Vermont’s transportation agency is checking in with its congressional delegation daily on potential fixes to the funding problem, as is Nebraska, Montana, Kansas, Alabama, and a cross-section of a dozen more red states across the country.
Given that it’s an election year, the White House and congressional Republicans and Democrats have precluded a tax hike on gasoline in fear of alienating voters. A bipartisan proposal had called for raising federal gasoline and diesel taxes by 12 cents.
One option is a short-term fix, such as Senate Finance Committee Chairman Ron Wyden’s proposal to raise $9 billion through higher taxes on heavy trucks, among other ideas, but the Rand Pauls, Ted Cruzs, and most other Republican Congressional representatives are fighting the efforts.
In the meantime, many states are scrambling to plan amid an uncertain future. Some are already suspending work, with Tennessee’s Department of Transportation completely halting engineering on new projects for next year. Across the country, at least 16,000 projects may be halted, the American Association of State Highway and Transportation Officials estimates.
In Vermont, the transportation agency has an agreement with its state treasury to help with cash flow in case the federal government slows down its reimbursement schedule, but red states, in particular, have cut back on their own taxes so much that state funding is not an option.

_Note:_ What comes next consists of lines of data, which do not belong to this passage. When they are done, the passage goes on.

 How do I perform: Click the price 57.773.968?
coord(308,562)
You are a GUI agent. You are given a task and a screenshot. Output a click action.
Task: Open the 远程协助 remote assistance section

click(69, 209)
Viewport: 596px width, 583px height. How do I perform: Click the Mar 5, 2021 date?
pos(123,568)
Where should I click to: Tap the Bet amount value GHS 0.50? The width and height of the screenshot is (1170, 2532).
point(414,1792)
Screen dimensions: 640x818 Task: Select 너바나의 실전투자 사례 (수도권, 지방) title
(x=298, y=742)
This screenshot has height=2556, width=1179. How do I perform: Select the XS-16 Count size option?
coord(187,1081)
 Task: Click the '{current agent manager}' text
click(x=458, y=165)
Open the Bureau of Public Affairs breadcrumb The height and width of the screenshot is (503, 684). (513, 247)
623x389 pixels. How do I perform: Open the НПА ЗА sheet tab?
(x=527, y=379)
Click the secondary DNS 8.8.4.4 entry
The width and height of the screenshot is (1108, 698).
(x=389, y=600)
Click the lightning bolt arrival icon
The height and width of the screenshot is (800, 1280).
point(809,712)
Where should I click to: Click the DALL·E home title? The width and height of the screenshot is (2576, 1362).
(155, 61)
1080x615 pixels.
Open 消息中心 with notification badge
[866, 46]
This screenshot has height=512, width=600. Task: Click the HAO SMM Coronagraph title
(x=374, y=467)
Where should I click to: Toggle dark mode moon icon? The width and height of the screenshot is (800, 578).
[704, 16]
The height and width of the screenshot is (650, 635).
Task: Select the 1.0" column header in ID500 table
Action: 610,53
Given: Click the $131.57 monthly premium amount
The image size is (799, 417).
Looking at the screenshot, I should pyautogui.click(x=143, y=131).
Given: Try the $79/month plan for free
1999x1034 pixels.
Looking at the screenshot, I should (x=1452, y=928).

Ironically, the majority of blue states are much better funded with more reasonable taxing formulas, and will be able to make the most critical repairs.
“We have obligations to pay bills that are submitted to us by our contractors, and we need to reimburse those bills,” Vermont’s Transportation Secretary said. “What we expect may happen is the Federal Highway Administration will reduce how much they pay us. We will have a very serious cash flow problem.”
With that potential situation looming, Vermont is facing what Secretary Minter calls a “real slowdown” for future projects. It may also lead to fewer jobs for Vermonters, she added.
That was echoed by Anthony Foxx, the U.S. Secretary of Transportation, in a June 20 letter to the country’s state transportation directors.
“We have and will continue to sound the alarm bell that hundreds of projects and thousands of jobs are at risk,” Foxx wrote.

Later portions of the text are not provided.